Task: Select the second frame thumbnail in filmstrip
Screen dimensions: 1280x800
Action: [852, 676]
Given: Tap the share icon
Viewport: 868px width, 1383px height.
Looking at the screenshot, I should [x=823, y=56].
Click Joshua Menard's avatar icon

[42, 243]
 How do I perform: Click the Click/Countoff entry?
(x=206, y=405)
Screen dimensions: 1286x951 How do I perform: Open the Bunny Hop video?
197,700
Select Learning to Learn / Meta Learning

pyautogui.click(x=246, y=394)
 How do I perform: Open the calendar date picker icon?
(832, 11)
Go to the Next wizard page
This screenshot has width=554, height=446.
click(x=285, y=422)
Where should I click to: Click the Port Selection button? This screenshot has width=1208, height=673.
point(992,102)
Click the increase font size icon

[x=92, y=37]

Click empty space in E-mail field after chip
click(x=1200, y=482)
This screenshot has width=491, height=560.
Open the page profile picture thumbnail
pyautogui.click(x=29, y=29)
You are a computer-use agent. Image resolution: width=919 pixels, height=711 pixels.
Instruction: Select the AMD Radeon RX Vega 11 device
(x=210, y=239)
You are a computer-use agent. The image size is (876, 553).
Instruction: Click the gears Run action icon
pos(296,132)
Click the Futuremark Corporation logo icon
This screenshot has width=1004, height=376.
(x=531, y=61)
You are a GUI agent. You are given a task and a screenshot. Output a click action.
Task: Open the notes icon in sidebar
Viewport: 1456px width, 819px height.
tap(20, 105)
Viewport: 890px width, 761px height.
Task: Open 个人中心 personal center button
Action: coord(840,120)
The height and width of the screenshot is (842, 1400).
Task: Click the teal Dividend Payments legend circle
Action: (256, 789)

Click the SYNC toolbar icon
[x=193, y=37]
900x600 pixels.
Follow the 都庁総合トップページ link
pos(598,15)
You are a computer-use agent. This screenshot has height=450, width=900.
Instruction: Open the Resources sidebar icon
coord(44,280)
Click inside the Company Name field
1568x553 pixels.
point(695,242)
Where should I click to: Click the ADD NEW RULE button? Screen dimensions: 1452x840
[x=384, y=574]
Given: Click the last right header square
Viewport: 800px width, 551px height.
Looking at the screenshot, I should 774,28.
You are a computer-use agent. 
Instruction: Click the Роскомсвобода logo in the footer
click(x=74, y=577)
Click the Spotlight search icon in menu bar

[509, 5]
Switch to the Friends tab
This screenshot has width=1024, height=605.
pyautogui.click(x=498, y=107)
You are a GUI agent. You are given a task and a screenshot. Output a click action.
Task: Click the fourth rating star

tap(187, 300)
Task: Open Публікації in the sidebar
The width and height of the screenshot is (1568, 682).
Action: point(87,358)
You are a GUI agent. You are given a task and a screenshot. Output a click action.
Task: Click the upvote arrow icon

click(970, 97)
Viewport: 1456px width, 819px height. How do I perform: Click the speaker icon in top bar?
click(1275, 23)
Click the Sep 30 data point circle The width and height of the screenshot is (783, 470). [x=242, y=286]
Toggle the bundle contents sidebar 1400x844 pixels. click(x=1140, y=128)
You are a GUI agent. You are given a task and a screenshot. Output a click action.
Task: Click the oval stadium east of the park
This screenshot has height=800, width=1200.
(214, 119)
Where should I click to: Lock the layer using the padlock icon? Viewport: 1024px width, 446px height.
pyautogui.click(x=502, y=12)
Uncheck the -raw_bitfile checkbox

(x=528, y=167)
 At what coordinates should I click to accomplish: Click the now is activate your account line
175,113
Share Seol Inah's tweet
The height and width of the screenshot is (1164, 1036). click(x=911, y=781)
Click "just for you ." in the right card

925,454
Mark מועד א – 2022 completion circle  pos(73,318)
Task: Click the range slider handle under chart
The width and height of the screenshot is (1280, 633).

___

__Requirement__
A complete and exact reproduction of the data is needed.

__Answer to this task__
Task: Select the second frame thumbnail in filmstrip
Screen dimensions: 1280x800
Action: [852, 676]
Given: Tap the share icon
Viewport: 868px width, 1383px height.
Looking at the screenshot, I should [x=823, y=56].
Click Joshua Menard's avatar icon

[42, 243]
 How do I perform: Click the Click/Countoff entry?
(x=206, y=405)
Screen dimensions: 1286x951 How do I perform: Open the Bunny Hop video?
197,700
Select Learning to Learn / Meta Learning

pyautogui.click(x=246, y=394)
 How do I perform: Open the calendar date picker icon?
(832, 11)
Go to the Next wizard page
This screenshot has width=554, height=446.
click(x=285, y=422)
Where should I click to: Click the Port Selection button? This screenshot has width=1208, height=673.
point(992,102)
Click the increase font size icon

[x=92, y=37]

Click empty space in E-mail field after chip
click(x=1200, y=482)
This screenshot has width=491, height=560.
Open the page profile picture thumbnail
pyautogui.click(x=29, y=29)
You are a computer-use agent. Image resolution: width=919 pixels, height=711 pixels.
Instruction: Select the AMD Radeon RX Vega 11 device
(x=210, y=239)
You are a computer-use agent. The image size is (876, 553).
Instruction: Click the gears Run action icon
pos(296,132)
Click the Futuremark Corporation logo icon
This screenshot has width=1004, height=376.
(x=531, y=61)
You are a GUI agent. You are given a task and a screenshot. Output a click action.
Task: Open the notes icon in sidebar
Viewport: 1456px width, 819px height.
tap(20, 105)
Viewport: 890px width, 761px height.
Task: Open 个人中心 personal center button
Action: coord(840,120)
The height and width of the screenshot is (842, 1400).
Task: Click the teal Dividend Payments legend circle
Action: (256, 789)

Click the SYNC toolbar icon
[x=193, y=37]
900x600 pixels.
Follow the 都庁総合トップページ link
pos(598,15)
You are a computer-use agent. This screenshot has height=450, width=900.
Instruction: Open the Resources sidebar icon
coord(44,280)
Click inside the Company Name field
1568x553 pixels.
point(695,242)
Where should I click to: Click the ADD NEW RULE button? Screen dimensions: 1452x840
[x=384, y=574]
Given: Click the last right header square
Viewport: 800px width, 551px height.
Looking at the screenshot, I should 774,28.
You are a computer-use agent. 
Instruction: Click the Роскомсвобода logo in the footer
click(x=74, y=577)
Click the Spotlight search icon in menu bar

[509, 5]
Switch to the Friends tab
This screenshot has width=1024, height=605.
pyautogui.click(x=498, y=107)
You are a GUI agent. You are given a task and a screenshot. Output a click action.
Task: Click the fourth rating star

tap(187, 300)
Task: Open Публікації in the sidebar
The width and height of the screenshot is (1568, 682).
Action: point(87,358)
You are a GUI agent. You are given a task and a screenshot. Output a click action.
Task: Click the upvote arrow icon

click(970, 97)
Viewport: 1456px width, 819px height. How do I perform: Click the speaker icon in top bar?
click(1275, 23)
Click the Sep 30 data point circle The width and height of the screenshot is (783, 470). [x=242, y=286]
Toggle the bundle contents sidebar 1400x844 pixels. click(x=1140, y=128)
You are a GUI agent. You are given a task and a screenshot. Output a click action.
Task: Click the oval stadium east of the park
This screenshot has height=800, width=1200.
(214, 119)
Where should I click to: Lock the layer using the padlock icon? Viewport: 1024px width, 446px height.
pyautogui.click(x=502, y=12)
Uncheck the -raw_bitfile checkbox

(x=528, y=167)
 At what coordinates should I click to accomplish: Click the now is activate your account line
175,113
Share Seol Inah's tweet
The height and width of the screenshot is (1164, 1036). click(x=911, y=781)
Click "just for you ." in the right card

925,454
Mark מועד א – 2022 completion circle  pos(73,318)
Task: Click the range slider handle under chart
The width and height of the screenshot is (1280, 633).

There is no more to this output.